Everett Naval Station:

        The Everett Naval Station recently partnered with Western Solar to install 120 flat
plate solar thermal collectors to heat their 365,000 gallon swimming pool. The ratio of
one collector to 3,041 gallons was used to determine the amount of collectors needed for
Wade King Recreation Center’s 138,000 gallon pool. The Btu output of 45 collectors is
near the maximum Btu capacity of the Western’s pool heat exchanger.


2.0 STATEMENT OF NEED

        The Wade King Recreation Center will need an estimated 45 collectors to heat the
swimming pool. This installation at the commercial rate provided by Western Solar is
$157,500. To be cost efficient, it will be best to apply the domestic hot water, spa and
pool to the solar thermal system. This would be cost efficient because it is less expensive
to install a solar thermal system to all hot water systems with the same permit, plumbing,
engineering, and installation process versus treating each system separately. Additional
collectors could be added in the future which would reduce more carbon dioxide
emissions.

▸ **Available data**

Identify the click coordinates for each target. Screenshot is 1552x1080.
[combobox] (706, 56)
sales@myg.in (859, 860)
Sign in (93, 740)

▸ **Problem requirements**
Copy the stretch of the solar heating proposal from "The Everett Naval" through "pool heat exchanger." word for word. None of the data is needed here.

▸ **Expected answer**
The Everett Naval Station recently partnered with Western Solar to install 120 flat
plate solar thermal collectors to heat their 365,000 gallon swimming pool. The ratio of
one collector to 3,041 gallons was used to determine the amount of collectors needed for
Wade King Recreation Center’s 138,000 gallon pool. The Btu output of 45 collectors is
near the maximum Btu capacity of the Western’s pool heat exchanger.